後藤氏が記者として北京に駐在していた1990年代末から2000年代初頭にはファーウェイは国策プロジェクトから外されていた。ファーウェイがグローバル企業に成長したのは国内市場で優遇されなかったため海外市場で勝負をかけるしかなかったからという。

ファーウェイは売上高の10%以上を研究開発に継続して投資してきたのも、自社技術の発展に頼らざるを得なかったからだ。技術者の職人魂が生きている会社のようで、ファーウェイ傘下で、世界で最も速い通信用半導体を開発したハイシリコン(海思)の女性CEO、何庭波氏は研究者と言われるのを嫌い、自らを「工程師(技術者、エンジニア)」と称している。中国に精通している遠藤誉・東京福祉大学国際交流センター長の著書、『中国製造2025』に書かれている(同書 102㌻)。

また、ファーウェイをモデルにする新興企業のエンジニアの中には、問題を解決するためならば、寝袋でオフィスに泊まり込むのもいとわない者もいる。「ファーウェイ流」を見習ってのことだ(EETimes)。

人気のファーウェイ、嫌われるZTE

そんな自らの力で逆境を切り開こうとするファーウェイの気風は中国の若者に人気で、「ファーウェイを応援している。ファーウェイは頑張っている」という反応が多いという。同じようにトランプ政権に叩かれた国有企業のZTEは嫌われており、「ZTEはバカなんですよ。誰もZTEには同情していません」と異口同音に冷たくあしらうらしい(同書89㌻)。

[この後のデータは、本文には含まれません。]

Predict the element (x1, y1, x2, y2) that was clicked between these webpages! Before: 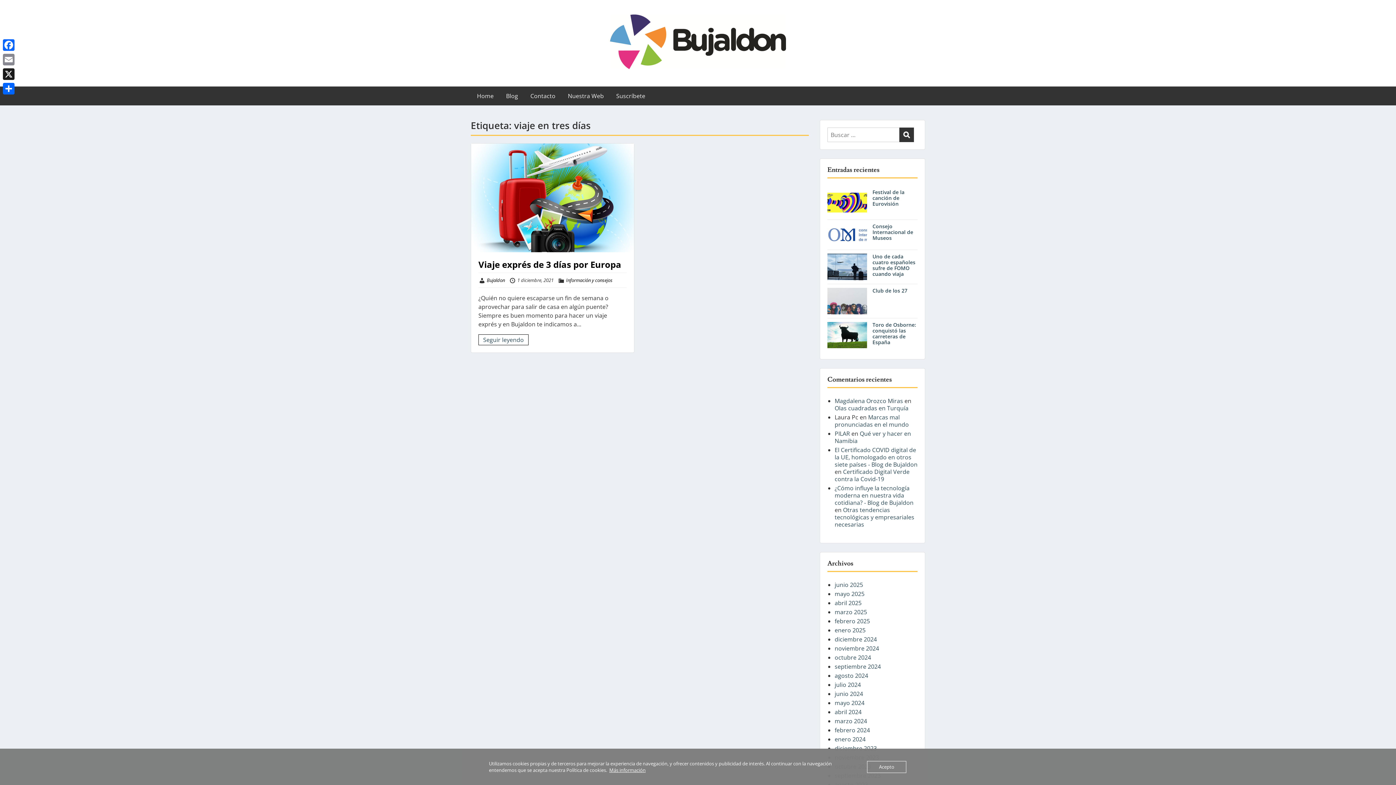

習近平主席は若者たちの反応と逆である。後藤氏はこう書く。
「中国政府・共産党は今回の事件で、全力を挙げてファーウェイ擁護に乗り出しているが、それはこの機に乗じてファーウェイなど成功した民間企業への影響力を高めようとしているだけだ。国有企業優先の習政権にとって米国のファーウェイ叩きは民間企業支配の千載一遇のチャンスなのである」。

習主席は、ハイシリコンがファーウェイ以外に半導体を供給しない、外販しないのが気に入らないらしい。ZTEなどは、米クアルコムやインテルから半導体を購入しているので供給をストップされればスマートフォンなどの製品を作れなくなる。

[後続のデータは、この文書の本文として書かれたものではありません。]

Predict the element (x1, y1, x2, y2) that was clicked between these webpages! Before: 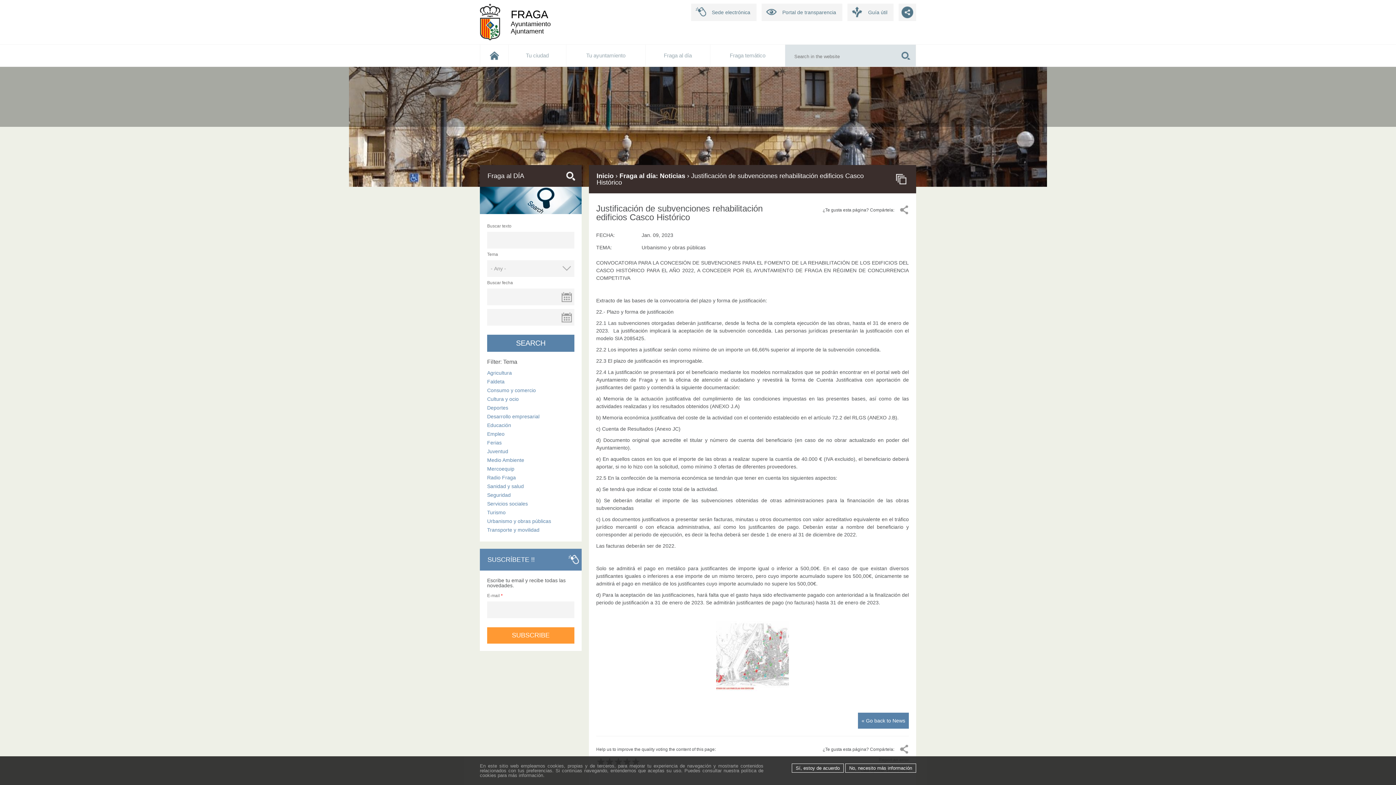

ハイシリコンがZTEに外販すれば調達は安定し、習政権が目指している国産比率の上昇も達成できる。
遠藤氏によると、「習近平は「俺の言うことを聞いてハイシリコン社の半導体チップを外販し、中国政府に開放しろ」と迫っているが、任正非(ファーウェイCEO)は応じていない」(Newsweek)。

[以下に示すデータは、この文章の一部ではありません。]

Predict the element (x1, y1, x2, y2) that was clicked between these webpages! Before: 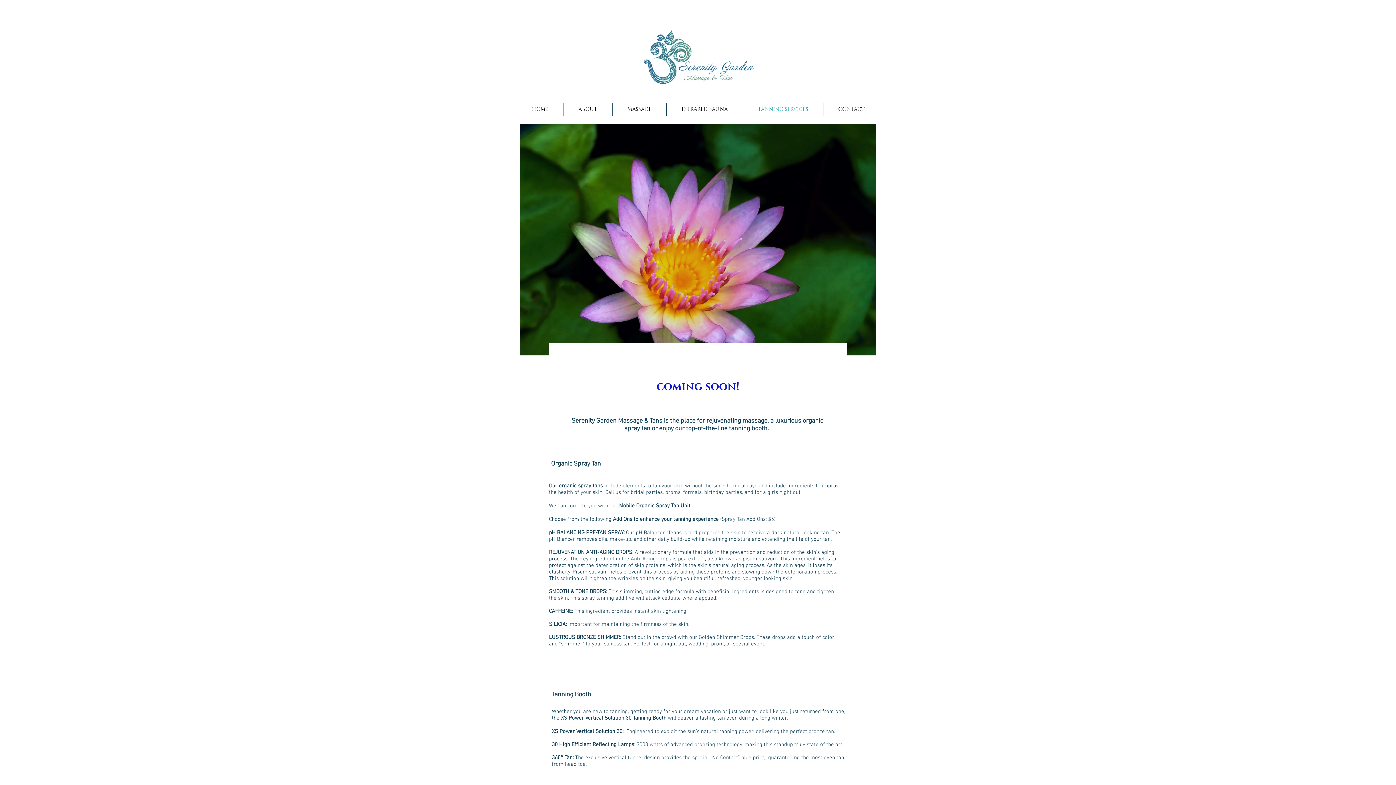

「そこで習近平はHuaweiの孟晩舟CFOがアメリカの要求によりカナダで逮捕されたのを「チャンス!」とばかりに受け止めて、Huaweiのために「中国政府として」カナダやアメリカに抗議している。こうすれば、いくらHuaweiでも、中国政府の軍門に下るだろうと計算ているのである」(同上Newsweek)。

前回ブログで、ファーウェイが米合衆国憲法を根拠に米国政府を訴えたことを書いたが、後藤氏、遠藤氏の見方が正しければ、政府に頼らず自立の精神に富んだファーウェイと自由を尊重する米合衆国憲法は実は相性がいいのかもしれない。